Your MIni-mission: Refuge Recon

Overview

While the ideal location to survive a crisis is at home, a local designated emergency shelter may be better equipped to give you aid during a disaster than your current readiness allows for. Your “Refuge Recon” Mini-Mission is the high-level, strategic work that other citizens wouldn’t even think of doing – which instantly sets you apart from the likely victims of a disaster or crisis who will be scrambling around for solutions at the worst possible time.  By performing this exercise, you’ll be able to sleep easy at night knowing that you’ll have an instant response plan that includes a safe zone destination custom-selected for your needs.

Materials Needed

  • Ability to search online
  • Transportation to your chosen shelter location

Step-by-Step Instructions

  1. Assess Your Personal Needs: Not all shelters offer the same level of protection or care. Make a list of your personal “must-have” list of services and guidelines a shelter will need to accommodate you. Consider things like:

    • Do you have pets you’d bring with you?
    • Will you carry a firearm or other weapon on you?
    • Do you have a medical condition that would require an on-site physician?
    • Will the shelter have backup power for refrigerating prescription medicines?
    • Do you have health-related dietary restrictions?
  2. ID Nearby “Official” Shelter Locations: Do an online search for your local government’s Emergency Services information and see if there is a designated shelter residents in your area are directed to go to in an emergency. See if there is additional information about exactly what accommodations are pre-planned for a crisis.

  3. Make Contact: Regardless of any website’s listed services for the shelter you’ve chosen, make contact with that location’s Facility Manager or other representative who’s knowledgeable about their emergency response plan.  Confirm any information you found with them to ensure your needs will actually be accommodated in a crisis.

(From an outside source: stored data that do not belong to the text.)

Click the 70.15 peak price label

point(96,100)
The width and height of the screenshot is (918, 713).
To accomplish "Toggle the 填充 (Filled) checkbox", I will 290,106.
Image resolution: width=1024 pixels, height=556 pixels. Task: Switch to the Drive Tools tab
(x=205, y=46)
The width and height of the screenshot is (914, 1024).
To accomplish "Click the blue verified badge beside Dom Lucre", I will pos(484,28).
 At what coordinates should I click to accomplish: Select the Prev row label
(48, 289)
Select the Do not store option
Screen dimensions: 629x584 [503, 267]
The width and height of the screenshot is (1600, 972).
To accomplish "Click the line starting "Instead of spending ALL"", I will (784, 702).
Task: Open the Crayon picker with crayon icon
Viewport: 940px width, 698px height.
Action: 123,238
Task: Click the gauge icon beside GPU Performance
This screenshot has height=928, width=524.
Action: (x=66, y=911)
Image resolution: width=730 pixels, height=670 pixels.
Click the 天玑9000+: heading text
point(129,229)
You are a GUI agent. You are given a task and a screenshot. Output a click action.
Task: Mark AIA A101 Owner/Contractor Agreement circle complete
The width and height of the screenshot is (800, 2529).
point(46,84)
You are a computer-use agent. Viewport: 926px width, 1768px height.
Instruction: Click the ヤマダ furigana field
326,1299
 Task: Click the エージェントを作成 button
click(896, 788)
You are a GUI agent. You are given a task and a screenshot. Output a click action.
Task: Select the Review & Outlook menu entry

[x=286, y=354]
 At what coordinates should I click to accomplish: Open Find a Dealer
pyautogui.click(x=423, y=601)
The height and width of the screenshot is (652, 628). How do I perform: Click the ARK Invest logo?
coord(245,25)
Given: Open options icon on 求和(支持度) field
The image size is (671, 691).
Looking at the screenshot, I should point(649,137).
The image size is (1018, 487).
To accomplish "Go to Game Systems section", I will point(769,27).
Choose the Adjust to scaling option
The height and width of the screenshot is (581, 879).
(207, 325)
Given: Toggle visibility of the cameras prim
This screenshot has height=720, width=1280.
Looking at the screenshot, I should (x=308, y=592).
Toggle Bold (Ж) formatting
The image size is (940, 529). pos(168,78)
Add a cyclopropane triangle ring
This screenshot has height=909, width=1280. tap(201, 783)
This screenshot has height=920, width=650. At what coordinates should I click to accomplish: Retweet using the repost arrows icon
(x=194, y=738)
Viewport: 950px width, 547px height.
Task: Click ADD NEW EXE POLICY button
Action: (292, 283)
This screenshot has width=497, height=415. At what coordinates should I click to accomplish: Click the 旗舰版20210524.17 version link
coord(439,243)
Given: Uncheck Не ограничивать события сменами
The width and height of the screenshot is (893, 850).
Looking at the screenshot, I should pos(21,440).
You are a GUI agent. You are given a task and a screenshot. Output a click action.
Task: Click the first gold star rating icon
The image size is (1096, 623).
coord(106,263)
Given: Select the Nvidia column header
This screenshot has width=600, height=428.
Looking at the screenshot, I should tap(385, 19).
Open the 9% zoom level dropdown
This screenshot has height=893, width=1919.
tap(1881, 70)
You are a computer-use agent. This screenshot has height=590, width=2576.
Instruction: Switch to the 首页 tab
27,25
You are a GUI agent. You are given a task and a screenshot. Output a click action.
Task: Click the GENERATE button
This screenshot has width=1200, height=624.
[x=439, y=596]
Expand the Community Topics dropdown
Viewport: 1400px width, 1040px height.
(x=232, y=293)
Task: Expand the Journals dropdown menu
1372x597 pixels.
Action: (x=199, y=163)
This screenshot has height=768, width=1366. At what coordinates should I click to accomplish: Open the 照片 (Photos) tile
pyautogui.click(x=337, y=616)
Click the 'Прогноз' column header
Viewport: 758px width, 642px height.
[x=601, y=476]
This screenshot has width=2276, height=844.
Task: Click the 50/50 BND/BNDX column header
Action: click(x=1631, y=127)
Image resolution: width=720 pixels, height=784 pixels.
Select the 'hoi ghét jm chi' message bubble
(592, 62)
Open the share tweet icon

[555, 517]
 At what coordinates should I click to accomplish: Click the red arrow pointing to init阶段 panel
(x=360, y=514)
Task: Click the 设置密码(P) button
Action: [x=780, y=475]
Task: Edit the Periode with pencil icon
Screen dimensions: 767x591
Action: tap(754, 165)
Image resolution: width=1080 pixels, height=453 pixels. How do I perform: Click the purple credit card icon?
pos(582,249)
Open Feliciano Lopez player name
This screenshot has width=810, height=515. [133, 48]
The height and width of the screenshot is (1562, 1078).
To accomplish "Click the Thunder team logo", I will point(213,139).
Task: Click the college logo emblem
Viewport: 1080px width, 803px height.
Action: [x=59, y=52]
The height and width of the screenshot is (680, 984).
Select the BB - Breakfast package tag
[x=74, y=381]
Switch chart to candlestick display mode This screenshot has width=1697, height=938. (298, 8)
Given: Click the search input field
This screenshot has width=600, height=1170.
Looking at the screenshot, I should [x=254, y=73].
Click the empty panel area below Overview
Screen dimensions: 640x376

  4. Perform A Visual Recon: Don’t rely solely on second-hand information. Upon your final selection, travel to your chosen shelter to do a visual reconnaissance of the route to the shelter, hardiness of the structure, size of the area to hold residents, and any other potential challenges that may present themselves when actually carrying out your plan.  If possible, try to shake hands with the Facility Manager or other representative to establish contact that could score you some extra “survival points” if you need any special attention during an emergency.

tips from the trenches

Urban Considerations: If you live in a major metropolitan city or a high-crime area, consider seeking out an alternative nearby shelter that’s far enough away that it doesn’t need to accommodate a high number of refugees of the crisis – some of whom may be inclined to prey on others in the shelter, stealing supplies or committing acts of violence?

“Plan B” Your “Plan B”: Once you’ve located your final “Plan B” safe refuge during a crisis, your next step is to have a “Plan B” to your “Plan B” (hmmmm… does that make it a “Plan C?” 🤔). Recon a backup shelter, using your primary choice as a new epicenter location to research from in the event that you arrive and they can no longer accommodate you or your needs.

Wrapping Up

The “Refuge Recon” is not your ending destination. Ideally you’ll continue to work on your shelter-in-place readiness to get to a point where you can be self-reliant rather than depending on local government facilities to provide for you and your family during a crisis.  Keep up on your prepping, while knowing that you at least have your immediate needs taken care of for the time being.